From: Vlastimil Babka
Date: Mon May 05 2025 - 06:28:56 EST


On 5/3/25 01:03, Shakeel Butt wrote:
>> > index cd81c70d144b..f8b9c7aa6771 100644
>> > --- a/mm/memcontrol.c
>> > +++ b/mm/memcontrol.c
>> > @@ -1858,7 +1858,6 @@ static bool consume_stock(struct mem_cgroup *memcg, unsigned int nr_pages,
>> > {
>> > struct memcg_stock_pcp *stock;
>> > uint8_t stock_pages;
>> > - unsigned long flags;
>> > bool ret = false;
>> > int i;
>> >
>> > @@ -1866,8 +1865,8 @@ static bool consume_stock(struct mem_cgroup *memcg, unsigned int nr_pages,
>> > return ret;
>> >
>> > if (gfpflags_allow_spinning(gfp_mask))
>> > - local_lock_irqsave(&memcg_stock.lock, flags);
>> > - else if (!local_trylock_irqsave(&memcg_stock.lock, flags))
>> > + local_lock(&memcg_stock.lock);
>> > + else if (!local_trylock(&memcg_stock.lock))
>> > return ret;
>>
>> I don't think it works.
>> When there is a normal irq and something doing regular GFP_NOWAIT
>> allocation gfpflags_allow_spinning() will be true and
>> local_lock() will reenter and complain that lock->acquired is
>> already set... but only with lockdep on.
>
> Yes indeed. I dropped the first patch and didn't fix this one
> accordingly. I think the fix can be as simple as checking for
> in_task() here instead of gfp_mask. That should work for both RT and
> non-RT kernels.

These in_task() checks seem hacky to me. I think the patch 1 in v1 was the
correct way how to use the local_trylock() to avoid these.
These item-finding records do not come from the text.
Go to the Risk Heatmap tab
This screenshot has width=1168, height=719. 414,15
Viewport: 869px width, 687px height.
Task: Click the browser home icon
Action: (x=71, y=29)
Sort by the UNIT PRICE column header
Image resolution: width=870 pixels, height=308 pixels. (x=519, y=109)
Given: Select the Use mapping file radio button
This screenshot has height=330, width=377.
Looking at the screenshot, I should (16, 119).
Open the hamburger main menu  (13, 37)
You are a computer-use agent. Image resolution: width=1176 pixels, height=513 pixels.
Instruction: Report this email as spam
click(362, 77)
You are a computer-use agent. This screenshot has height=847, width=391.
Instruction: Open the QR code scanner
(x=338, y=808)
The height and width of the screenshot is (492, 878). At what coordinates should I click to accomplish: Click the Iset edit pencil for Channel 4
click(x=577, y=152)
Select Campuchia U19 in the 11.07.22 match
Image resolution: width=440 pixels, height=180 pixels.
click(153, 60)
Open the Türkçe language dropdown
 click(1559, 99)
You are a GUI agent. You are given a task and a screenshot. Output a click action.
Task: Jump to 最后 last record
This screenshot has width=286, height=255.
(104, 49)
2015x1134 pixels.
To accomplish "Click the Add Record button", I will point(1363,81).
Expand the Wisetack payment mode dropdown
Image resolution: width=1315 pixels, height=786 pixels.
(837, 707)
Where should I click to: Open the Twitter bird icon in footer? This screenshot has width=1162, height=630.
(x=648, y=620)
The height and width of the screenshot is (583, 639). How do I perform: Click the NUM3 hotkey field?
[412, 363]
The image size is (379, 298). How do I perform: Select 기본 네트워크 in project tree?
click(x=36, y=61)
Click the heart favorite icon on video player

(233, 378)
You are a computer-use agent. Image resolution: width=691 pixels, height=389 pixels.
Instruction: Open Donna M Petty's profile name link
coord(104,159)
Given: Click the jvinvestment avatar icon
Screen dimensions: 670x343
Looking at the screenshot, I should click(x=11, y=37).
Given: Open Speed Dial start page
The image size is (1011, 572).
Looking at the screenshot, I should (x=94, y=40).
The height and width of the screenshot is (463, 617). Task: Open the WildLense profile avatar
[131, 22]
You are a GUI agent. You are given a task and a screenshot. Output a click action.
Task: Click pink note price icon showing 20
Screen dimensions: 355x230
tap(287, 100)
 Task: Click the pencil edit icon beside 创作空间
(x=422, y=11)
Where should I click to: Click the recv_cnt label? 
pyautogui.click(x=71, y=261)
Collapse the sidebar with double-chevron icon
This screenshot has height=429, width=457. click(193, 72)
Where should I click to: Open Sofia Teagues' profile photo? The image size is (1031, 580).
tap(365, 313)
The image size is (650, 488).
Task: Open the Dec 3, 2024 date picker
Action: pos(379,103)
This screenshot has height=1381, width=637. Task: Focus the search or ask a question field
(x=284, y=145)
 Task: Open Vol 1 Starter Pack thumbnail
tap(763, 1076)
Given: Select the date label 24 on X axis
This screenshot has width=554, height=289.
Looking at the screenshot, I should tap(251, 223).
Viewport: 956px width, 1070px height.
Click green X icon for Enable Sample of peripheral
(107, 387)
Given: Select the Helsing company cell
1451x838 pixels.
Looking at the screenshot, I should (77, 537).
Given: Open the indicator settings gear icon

As for the RT concerns, AFAIK RT isn't about being fast, but about being
preemptible, and the v1 approach didn't violate that - taking the slowpaths
more often shouldn't be an issue.

Let me quote Shakeel's scenario from the v1 thread:

> I didn't really think too much about PREEMPT_RT kernels as I assume
> performance is not top priority but I think I get your point. Let me

Agreed.

> explain and correct me if I am wrong. On PREEMPT_RT kernel, the local
> lock is a spin lock which is actually a mutex but with priority
> inheritance. A task having the local lock can still get context switched

Let's say (seems implied already) this is a low prio task.

> (but will remain on same CPU run queue) and the newer task can try to

And this is a high prio task.

> acquire the memcg stock local lock. If we just do trylock, it will
> always go to the slow path but if we do local_lock() then it will sleeps
> and possibly gives its priority to the task owning the lock and possibly
> make that task to get the CPU. Later the task slept on memcg stock lock
> will wake up and go through fast path.

I think from RT latency perspective it could very much be better for the
high prio task just skip the fast path and go for the slowpath, instead of
going to sleep while boosting the low prio task to let the high prio task
use the fast path later. It's not really a fast path anymore I'd say.